Saplanan

987 129 222
                                    

Yaslan göğsüme sevdiğim
Benim gönlüm gök gibidir açık deniz gibidir
Pas tutmaz benim içim yeryüzü gibidir toprak gibidir
Sen ki bulut gibisin
Ay gibisin güneş gibi bazan*


O gün hava çok güzeldi. Güneş tepede parlıyor, kuşlar cıvıl cıvıl uçuşuyordu... Yusuf amca ve Talha karşılıklı oturmuş, tatlı bir muhabbete dalmışlardı. Yaşlı adam önlerindeki keki işaret etti. "Ye oğlum biraz daha. Yengen yaptı, tabağı dolu geri götürürsem çok kızar."

Talha keke iştahla baktı. Yemek istiyordu ama az evvel yediği üç dilim ona yetmişti. "Yusuf Amca vallahi midem daha alır mı bilmiyorum. Ama tabağı dolu götürmek istemiyorsan kekleri bir kaba koyarız, ben kalanını sonra yerim."

"Tamam o zaman. Hem Yasin'e de götürürsün."
"Olur Yusuf Amcam."

İçeriye Selami Bey girince sohbetleri bölündü, ikisi de ayağa kalktılar. Yusuf Amca, "Hoş geldin Selami. Gel, buyur," derken Talha da "Hoş geldin Selami Amca. Gel böyle otur," deyip kalktı ve ona verdi oturduğu yeri.

"Hoş bulduk. Nasılsınız?"
Yusuf Amca tebessüm etti. "İyiyiz oğlum. Seni sormalı?" "Ben de iyiyim çok şükür. Bizim kızla alışverişe çıkmıştık, bir uğrayayım dedim. O da gelir birazdan, bir şeyler alacakmış. Yakında öğretmen olacak ya, çok heyecanlı. Elhamdülillah tatlı telaşlar bunlar."

"Çok şükür, çok şükür. Küçükken de diyordu zaten 'ben öğretmen olacağım' diye. Az mı defter kalem aldı buradan öğretmencilik oynamak için. Şimdi oyun değil gerçeği için alacak ha! Rabbim ne büyük!"

Talha duyduklarına istemsizce güldü. Selami Bey kendine bakınca gülümsemesini bastırmaya çalıştı ve başını cama doğru çevirip dışarıya baktı. Mahide'nin yeri seyrederek dükkâna doğru geldiğini görünce Selami Bey'e döndü. "Selami Amca, izninle haftaya askere yolcu olduğumu Mahide'ye söylemek istiyorum."

Adam yavaşça başını salladı. "Tamam. Biz Yusuf Amcanla burada oturuyoruz, sen de o alacaklarını hallederken söyleyiver."

"Teşekkür ederim."

Mahide içeriye girip selam verdi. Hepsi selamını aldıktan sonra Selami Bey, "Kızım sen lazım olan şeyleri al, Talha sana yardımcı olsun. Biz Yusuf amcanla burada oturuyoruz," deyip önüne döndü.

Mahide başını sallayıp "Tamam," dedi kısık bir sesle ve adımlarını dükkânın içlerine doğru yöneltti. Talha da ardından gidiyordu. "Neler alacaksın?

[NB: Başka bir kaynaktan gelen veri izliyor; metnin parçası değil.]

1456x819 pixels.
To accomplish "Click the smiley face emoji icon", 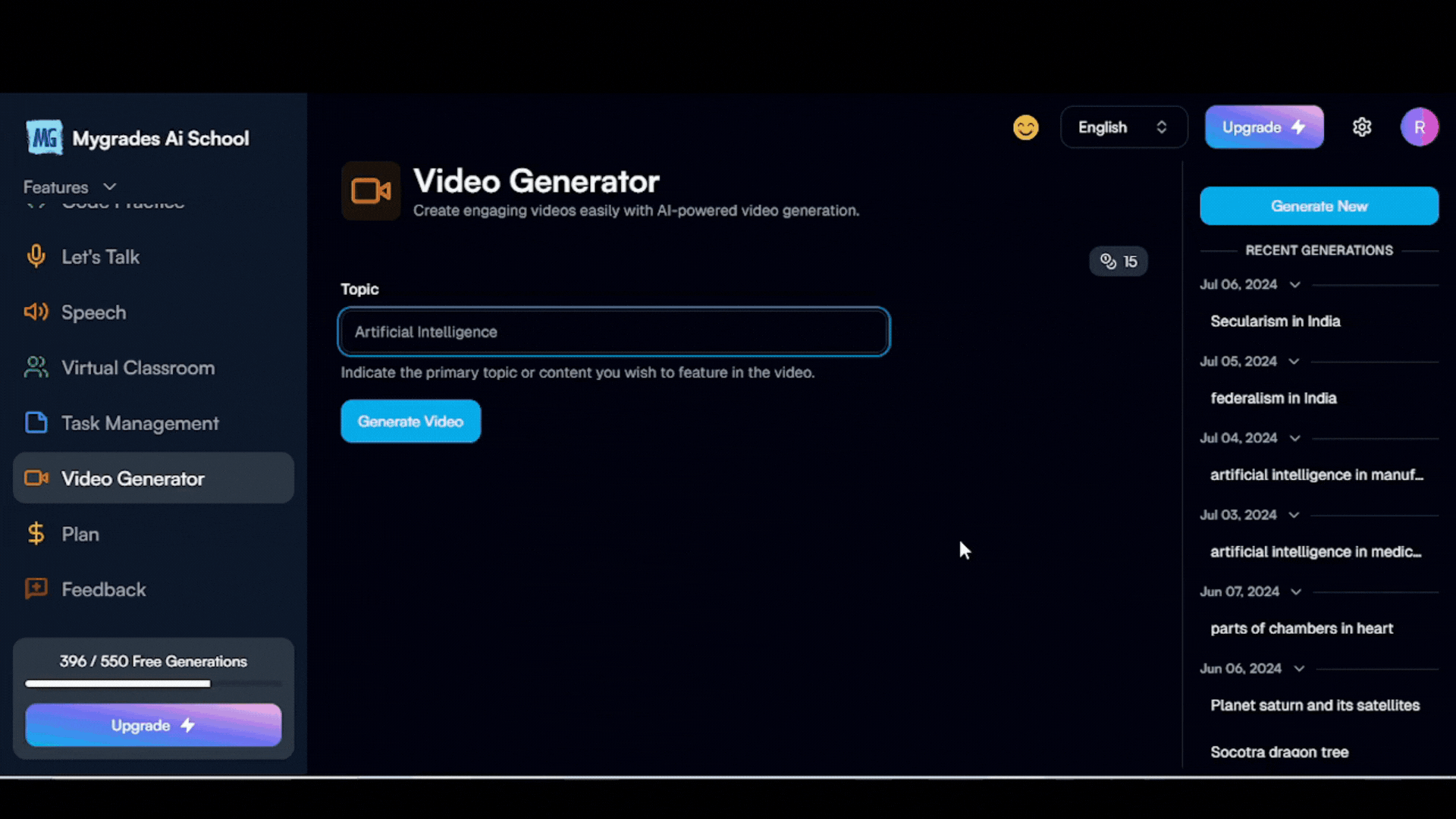I will coord(1025,127).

Mahide'nin söyledikleri doğrultusunda ona yardımcı oldu. Mahide'nin kolları dolunca "Ben tezgâha götüreyim onları, sen rahatça bak," deyip kendine uzattığı defterleri aldı ve dediği gibi tezgâha koyup geri döndü. Mahide eline bir klasör alırken Talha da cesaretini toplayıp konuştu. "Mahide..."

Mahide ürkek bakışlarını ona çevirdiğinde gözlerini buldu gözleri. Bir şey söyleyeceğini anlamıştı. "Efendim?" deyip kaçırdı bakışlarını ondan. Talha bir yandan raftaki renkli kâğıtlarla oynuyor bir yandan da konuşuyordu. "Sana bir şey diyeceğim. Ben haftaya Mardin'e gidiyorum, askere."

Mahide yutkundu. Boğazına keskin bir acı saplanırken yüreğine de bir şey oturmuştu. Zihnine Berat düştü, ya abisi gibi Talha da dönemezse... Hayır hayır, böyle düşünmeye ve muhayyilesini bin bir senaryo ile doldurmaya gerek yoktu. Kaderde ne varsa başa gelecek olan oydu. Her türlüsü çekilecekti. Susturmaya çalıştı içindeki gürültüyü. Yavaşça başını sallarken gözlerinin dolmasını engellemeye çalıştı. Bunu yapmalıydı, yapsın da istiyordu zaten; görevdi bu, sorumluluktu, borçtu. Sadece ona bir şey olmasından korkuyordu. Ayda bir de olsa göremeyecek olmaya alışamamaktan korkuyordu.